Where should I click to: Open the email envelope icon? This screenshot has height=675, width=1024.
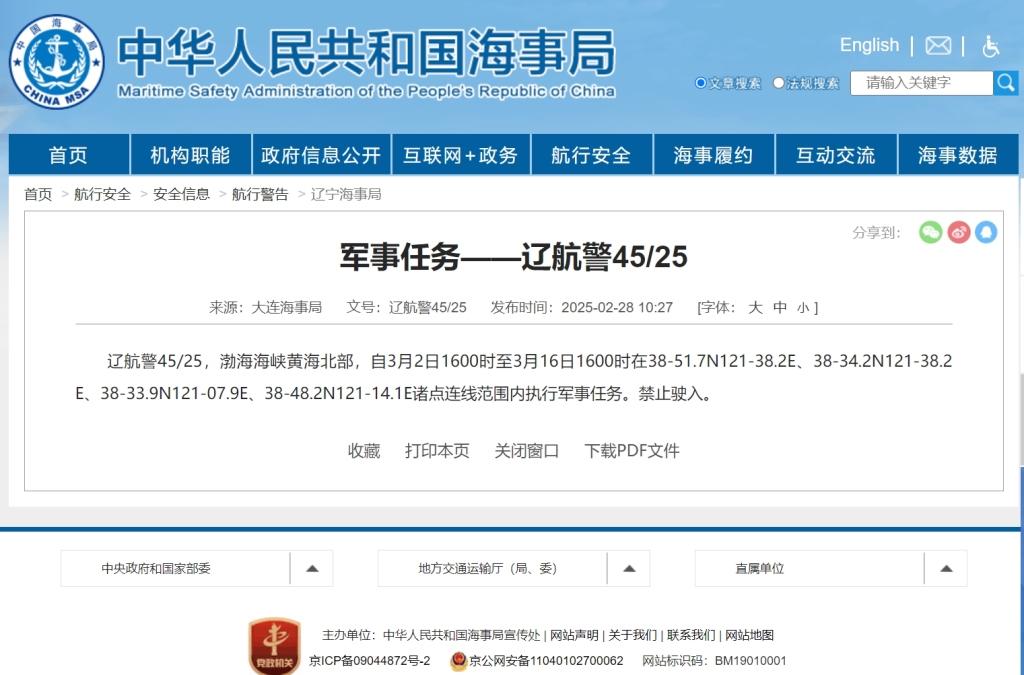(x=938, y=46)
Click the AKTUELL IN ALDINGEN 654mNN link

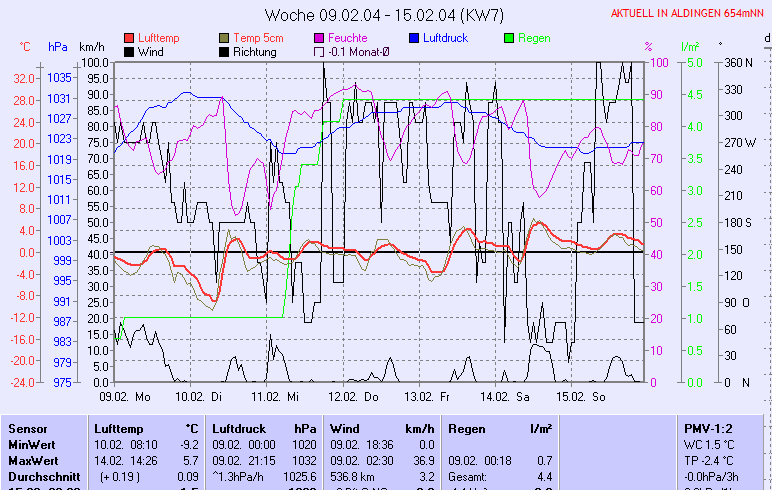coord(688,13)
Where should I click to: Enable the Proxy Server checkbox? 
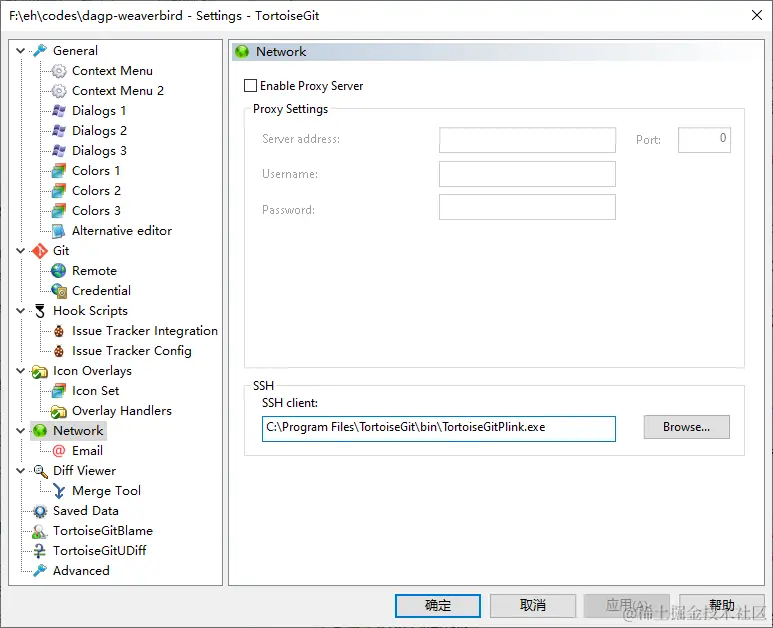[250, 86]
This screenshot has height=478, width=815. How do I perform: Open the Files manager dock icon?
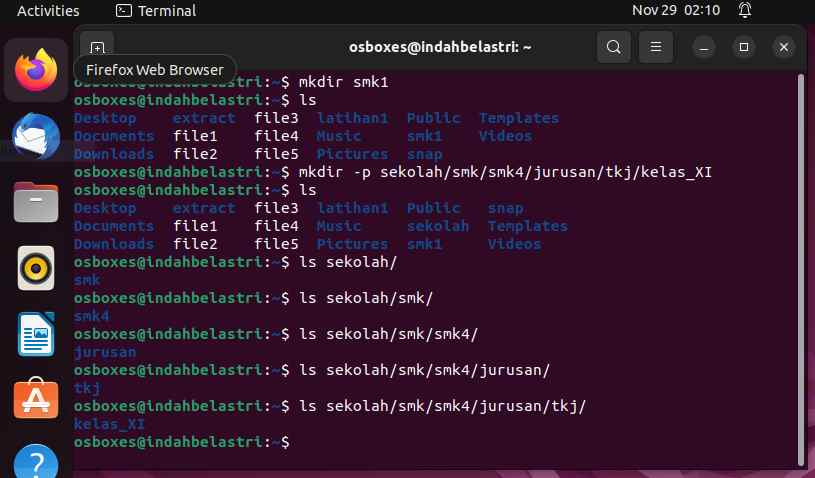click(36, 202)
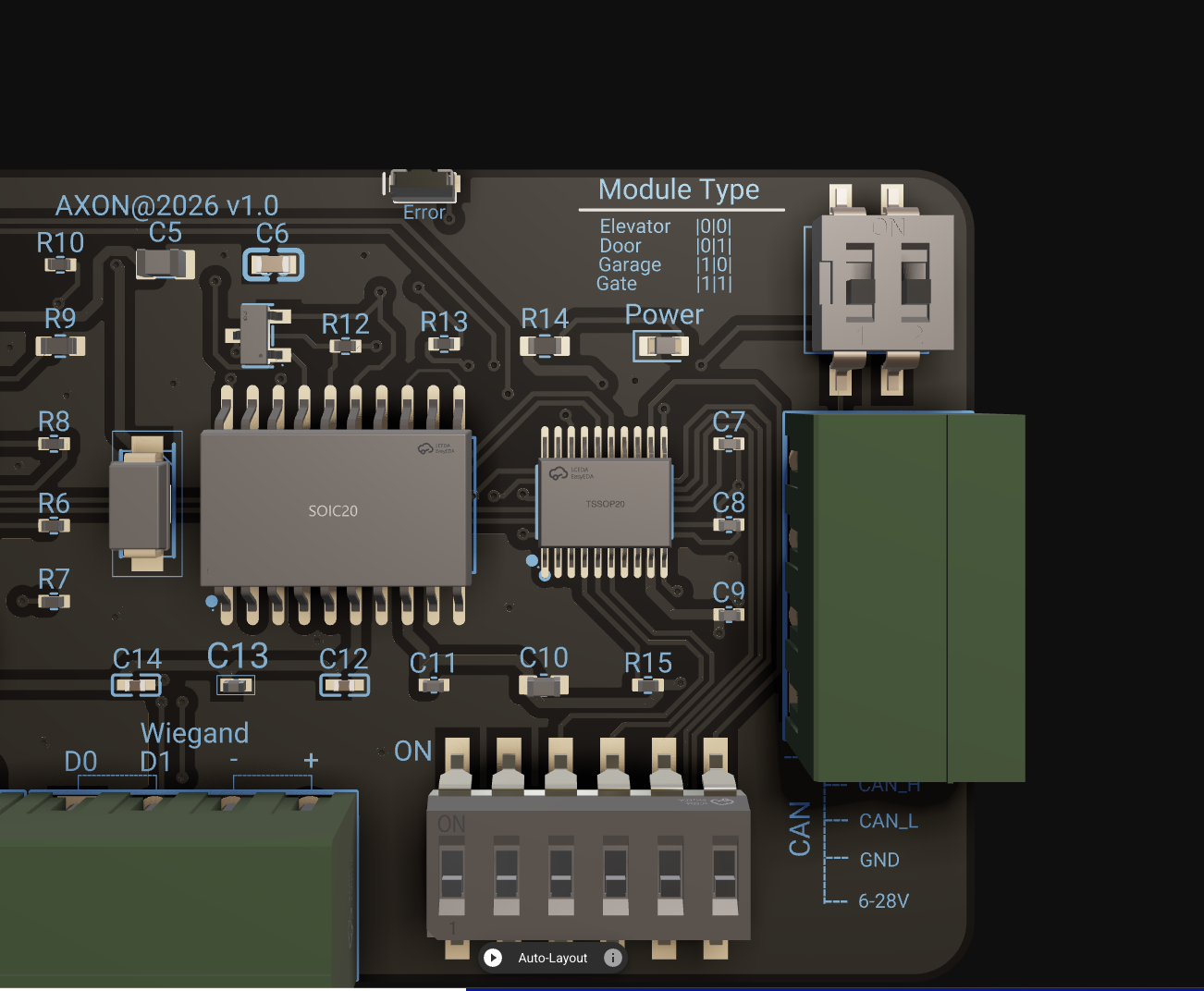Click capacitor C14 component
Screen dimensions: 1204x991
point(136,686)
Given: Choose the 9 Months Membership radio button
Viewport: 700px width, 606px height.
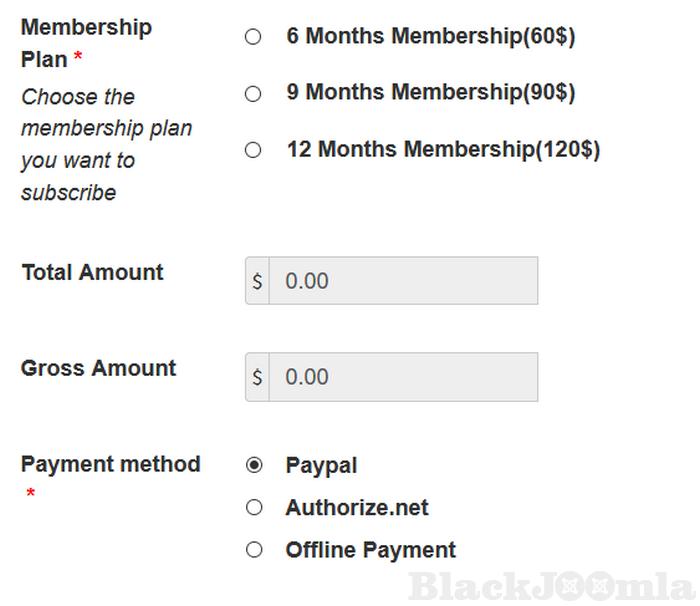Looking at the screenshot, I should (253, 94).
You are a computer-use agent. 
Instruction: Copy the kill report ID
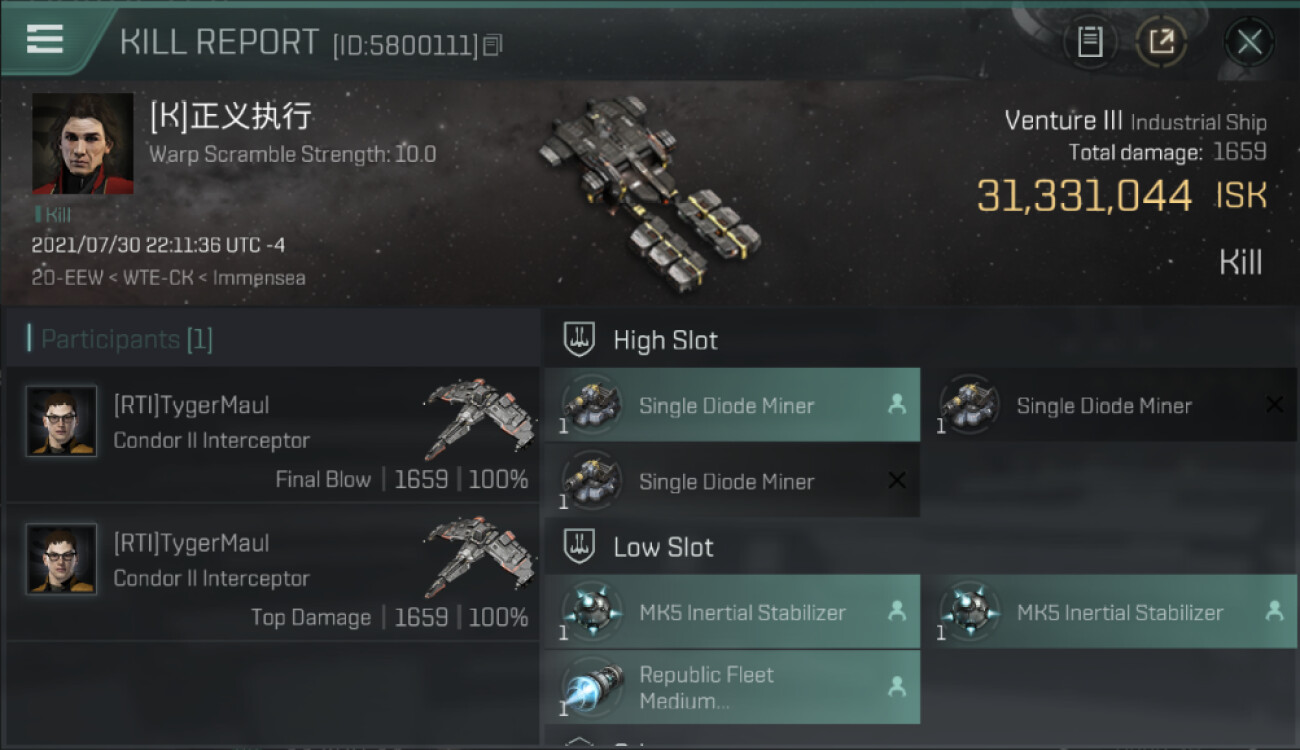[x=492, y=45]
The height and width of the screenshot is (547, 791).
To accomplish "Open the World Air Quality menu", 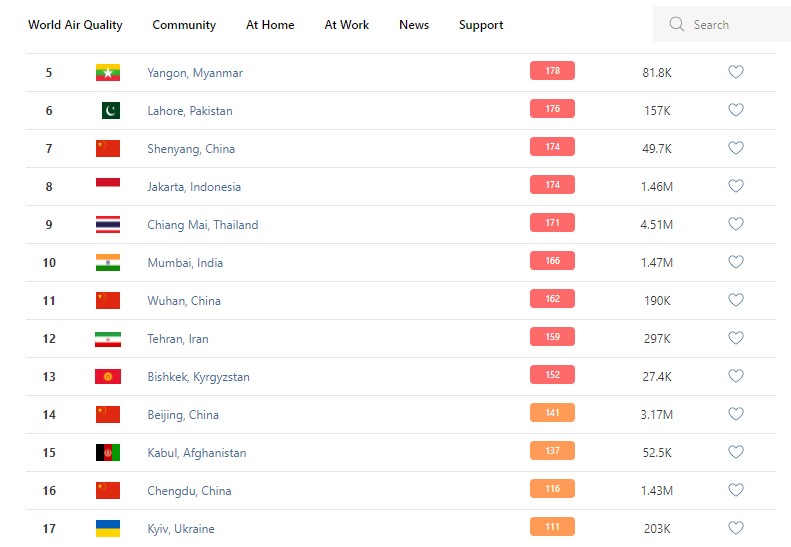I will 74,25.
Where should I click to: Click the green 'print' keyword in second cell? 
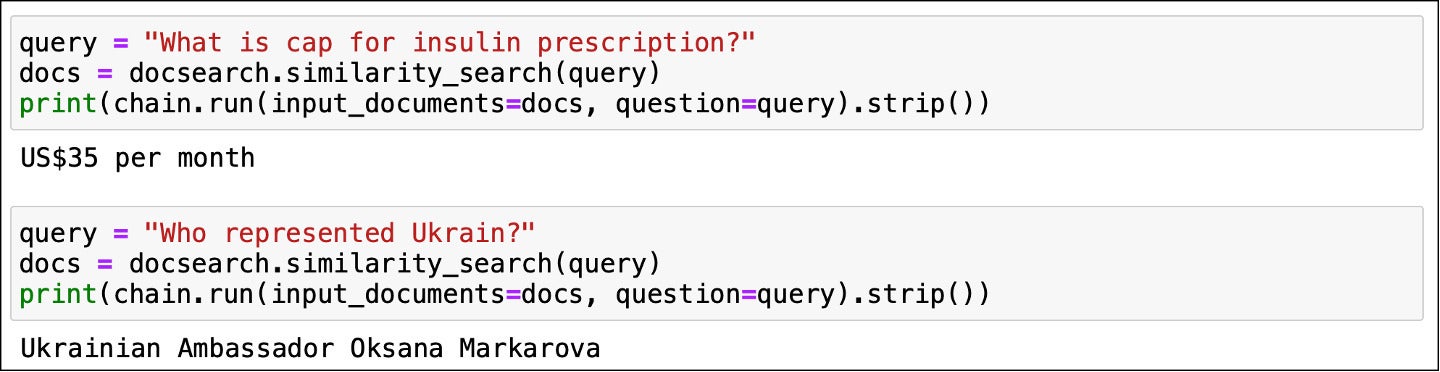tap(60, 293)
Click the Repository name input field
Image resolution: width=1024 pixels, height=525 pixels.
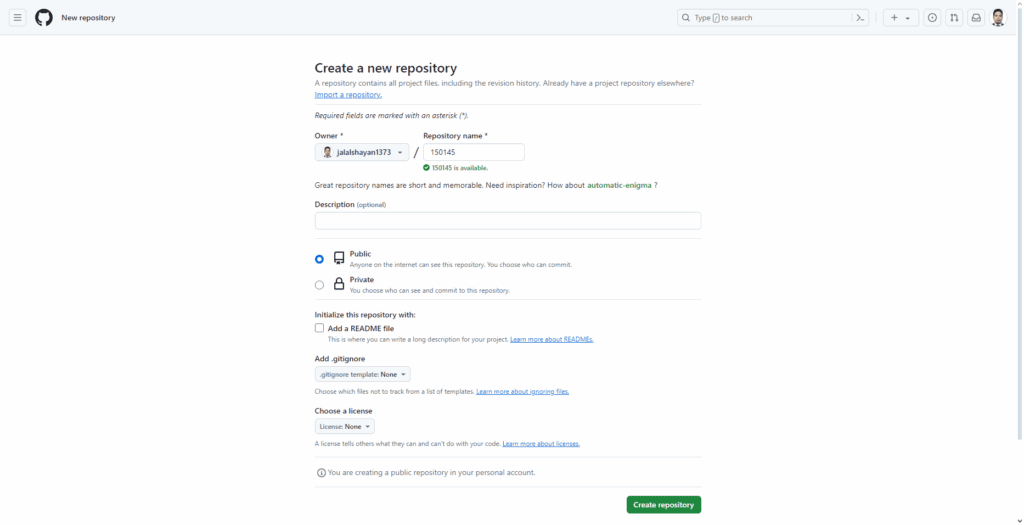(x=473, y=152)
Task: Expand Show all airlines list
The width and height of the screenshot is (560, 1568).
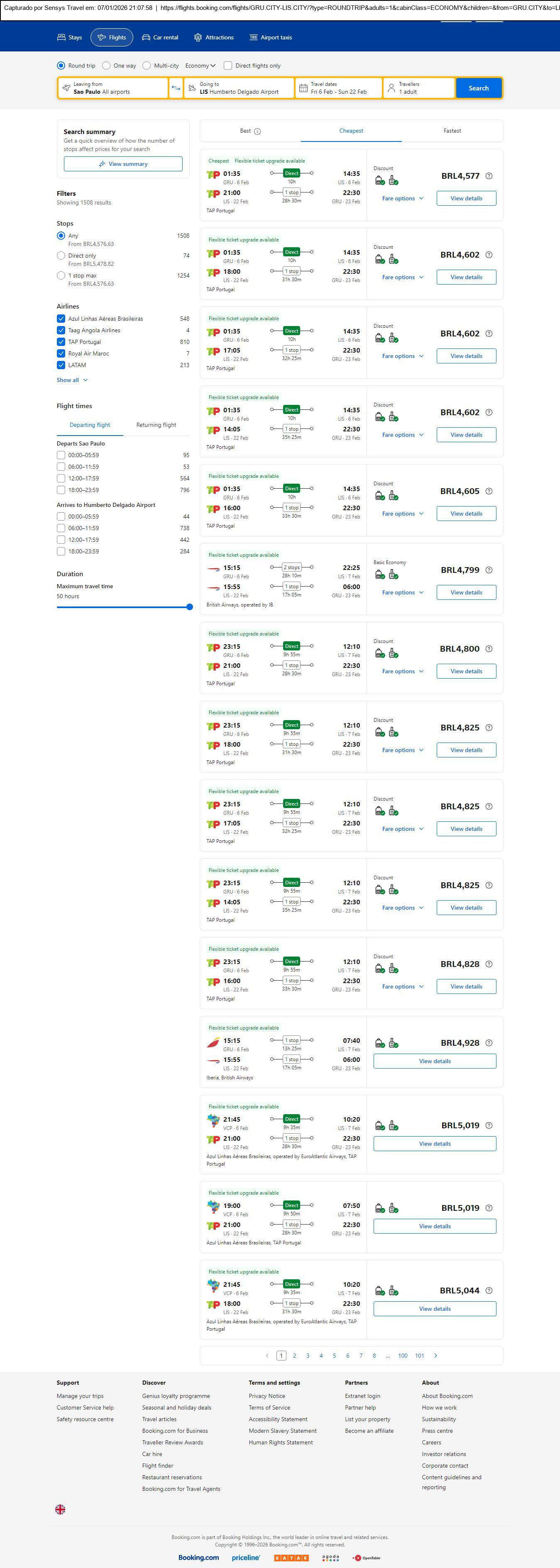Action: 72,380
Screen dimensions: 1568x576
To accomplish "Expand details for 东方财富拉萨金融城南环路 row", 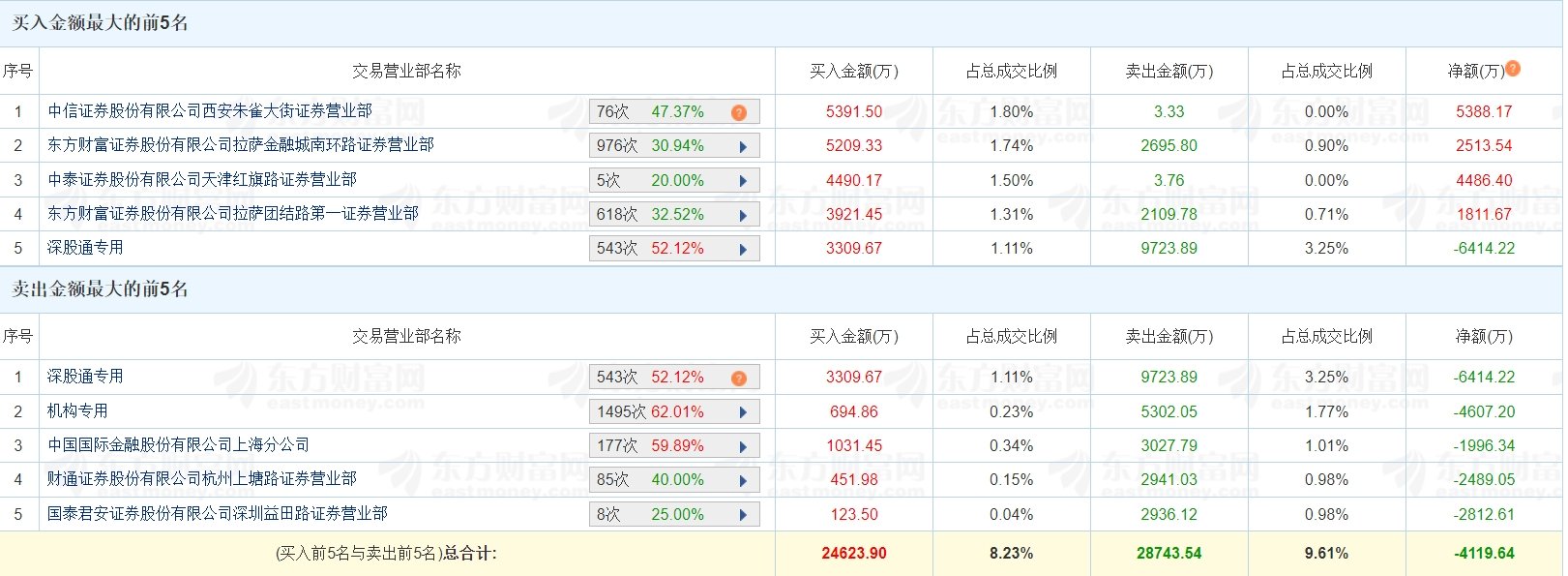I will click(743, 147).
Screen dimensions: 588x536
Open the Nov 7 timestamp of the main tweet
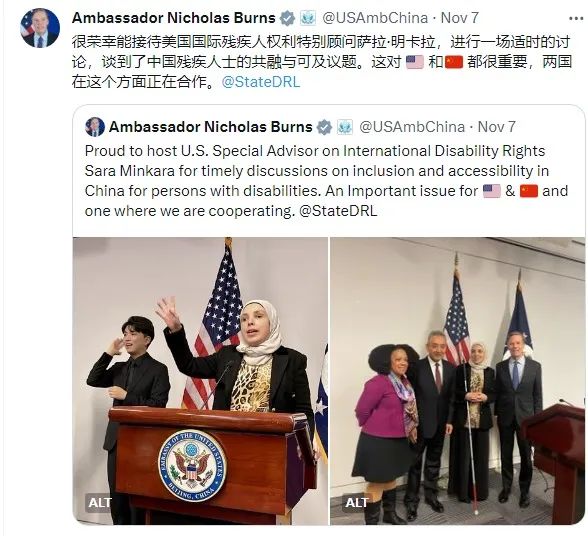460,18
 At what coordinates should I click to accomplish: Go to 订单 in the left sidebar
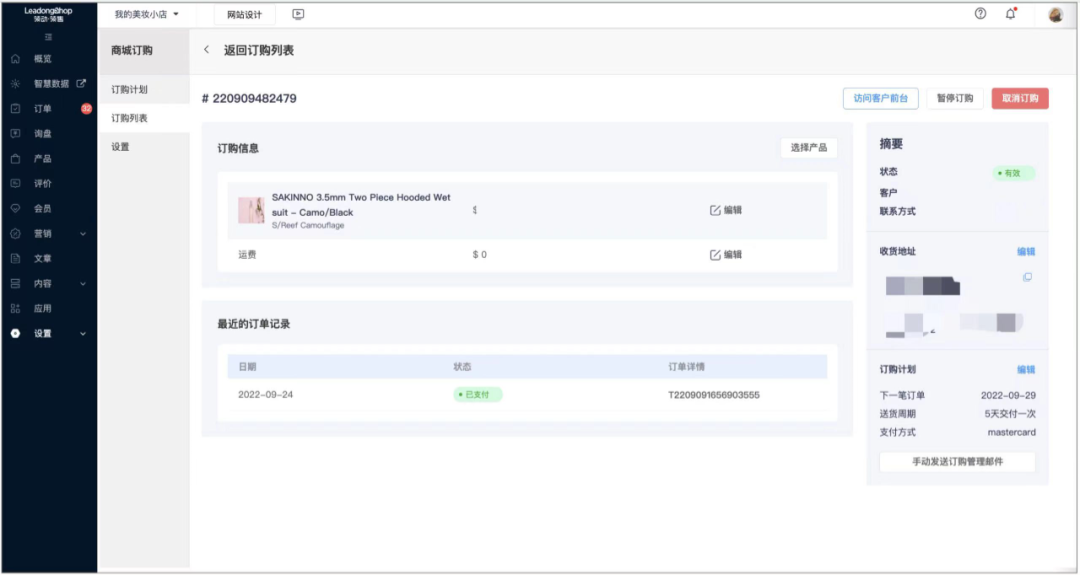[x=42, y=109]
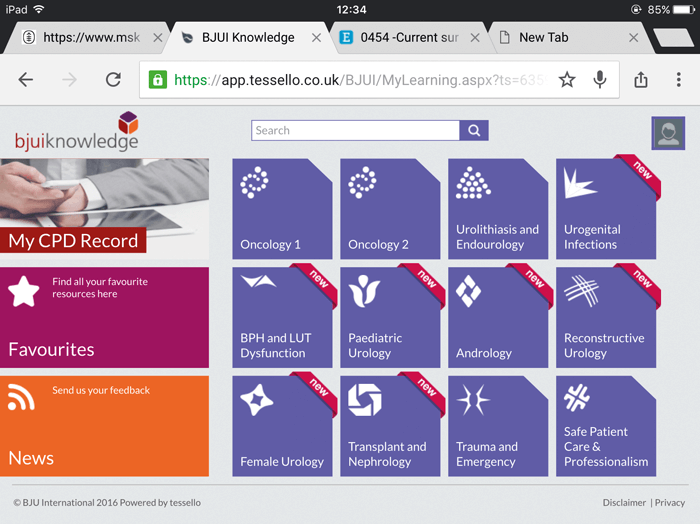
####
▸ What the task requires: Leaving out every picture, repeat exactly the lines of the records from the start through the line that has "You are a computer-use agent.".

▸ Solution to the problem:
Where should I click to: Open the email envelope icon? This screenshot has height=675, width=1024.
(x=938, y=46)
Click the AKTUELL IN ALDINGEN 654mNN link

coord(688,13)
Where should I click to: Enable the Proxy Server checkbox? 
[250, 86]
This screenshot has height=478, width=815. How do I perform: Open the Files manager dock icon?
click(36, 202)
Click capacitor C14 component
Screen dimensions: 1204x991
point(136,686)
Given: Choose the 9 Months Membership radio button
Viewport: 700px width, 606px height.
Looking at the screenshot, I should (253, 94).
You are a computer-use agent. 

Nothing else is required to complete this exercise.